Wokalista Queensrÿche, Todd La Torre, był gościem najnowszego odcinka audycji „Appetite For Distortion”.
„Kiedy światło dzienne ujrzało
Appetite For Destruction, byłem podrostkiem”, powiedział. „Grałem wtedy w pewnej kapeli jako perkusista. Wykonywaliśmy covery
Rocket Queen,
Mr. Brownstone i
Paradise City. Mimo że to nie ja byłem wokalistą, bardzo lubiłem śpiewać, a w pewnych numerach – takich jak
Patience – spisywałem się szczególnie dobrze. Próbowałem więc swoich sił, a jednocześnie zadawałem sobie pytanie:
Jak [Axl] daje radę śpiewać w taki sposób?”.
„Gdy ukazało się
Appetite…”, ciągnął Todd, „byłem wielkim fanem metalu. Scena glam, pod którą podciągano Guns N’ Roses, w ogóle mi nie podchodziła. Myślałem więc, że Gunsi to nie moja bajka. Ich brzmienie było jak… w epoce, gdy królowały gitary Stratocaster, facet w cylindrze grał na Les Paul.

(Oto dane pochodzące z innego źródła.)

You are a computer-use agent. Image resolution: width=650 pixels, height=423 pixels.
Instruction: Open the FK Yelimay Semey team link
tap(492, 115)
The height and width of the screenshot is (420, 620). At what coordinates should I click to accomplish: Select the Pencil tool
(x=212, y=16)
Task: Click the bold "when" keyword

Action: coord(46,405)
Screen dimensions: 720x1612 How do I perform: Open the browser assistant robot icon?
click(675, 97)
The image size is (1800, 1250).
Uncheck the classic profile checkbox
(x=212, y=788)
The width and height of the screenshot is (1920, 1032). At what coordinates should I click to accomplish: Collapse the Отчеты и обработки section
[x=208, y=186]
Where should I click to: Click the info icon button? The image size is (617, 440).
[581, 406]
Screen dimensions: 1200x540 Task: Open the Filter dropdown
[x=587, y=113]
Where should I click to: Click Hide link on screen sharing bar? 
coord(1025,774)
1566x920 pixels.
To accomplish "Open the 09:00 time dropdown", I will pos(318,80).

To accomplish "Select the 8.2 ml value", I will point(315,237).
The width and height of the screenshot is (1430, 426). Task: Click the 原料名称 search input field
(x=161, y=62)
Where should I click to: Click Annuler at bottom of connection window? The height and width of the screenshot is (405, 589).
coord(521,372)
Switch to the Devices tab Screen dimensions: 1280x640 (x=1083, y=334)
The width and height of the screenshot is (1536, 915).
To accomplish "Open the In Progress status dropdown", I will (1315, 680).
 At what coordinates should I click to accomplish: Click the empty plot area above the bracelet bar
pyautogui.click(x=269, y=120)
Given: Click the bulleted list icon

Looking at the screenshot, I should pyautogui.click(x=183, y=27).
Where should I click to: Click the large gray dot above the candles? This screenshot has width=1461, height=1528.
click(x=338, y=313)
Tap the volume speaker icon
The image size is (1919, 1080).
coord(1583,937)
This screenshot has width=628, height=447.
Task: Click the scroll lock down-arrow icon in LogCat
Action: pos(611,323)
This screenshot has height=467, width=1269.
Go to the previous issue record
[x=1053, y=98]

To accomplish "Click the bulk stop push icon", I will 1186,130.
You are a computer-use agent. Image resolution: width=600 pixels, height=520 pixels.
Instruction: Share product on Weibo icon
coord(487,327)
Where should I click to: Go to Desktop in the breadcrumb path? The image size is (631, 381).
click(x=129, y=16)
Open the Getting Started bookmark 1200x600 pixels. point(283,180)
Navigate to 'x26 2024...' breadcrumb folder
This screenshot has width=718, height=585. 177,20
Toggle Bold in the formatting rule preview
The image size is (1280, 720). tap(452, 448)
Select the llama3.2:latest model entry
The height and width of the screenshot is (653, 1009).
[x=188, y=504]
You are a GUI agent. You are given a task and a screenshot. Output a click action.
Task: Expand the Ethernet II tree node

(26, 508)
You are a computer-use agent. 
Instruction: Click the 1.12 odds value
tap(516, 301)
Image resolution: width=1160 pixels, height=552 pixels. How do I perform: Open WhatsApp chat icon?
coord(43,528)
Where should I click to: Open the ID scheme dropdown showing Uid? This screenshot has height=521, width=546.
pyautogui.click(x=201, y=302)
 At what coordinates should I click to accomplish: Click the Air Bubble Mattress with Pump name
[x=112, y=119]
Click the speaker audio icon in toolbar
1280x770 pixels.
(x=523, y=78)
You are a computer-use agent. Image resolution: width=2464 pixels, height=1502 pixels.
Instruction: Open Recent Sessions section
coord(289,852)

Les Paul, k***a? Serio?!, myślałem.
Ale wystarczyło ich posłuchać, żeby zrozumieć, że grają wyjątkowo, inaczej niż pozostali. Byli ostrzy, surowi, a z melodycznego punktu widzenia ich kawałki były po prostu doskonałe.
Appetite to po dziś dzień jedna z moich ukochanych płyt”.
„Ten album wywarł na mnie ogromny wpływ. Bardzo lubiłem grać kawałki z niego. A wokal… głosu Axla nie sposób pomylić z żadnym innym”.
„Tak, Guns N’ Roses to wielki zespół. Fajnie, że nadal grają”, podsumował La Torre.
Todd jest współtwórcą trzech płyt studyjnych Queensrÿche. To „Queensrÿche” (2013), „Condition Hüman” (2015) oraz „The Verdict” (2019).
Prace nad czwartym albumem trwają. Krążek ma ukazać się nakładem wytwórni Century Media Records.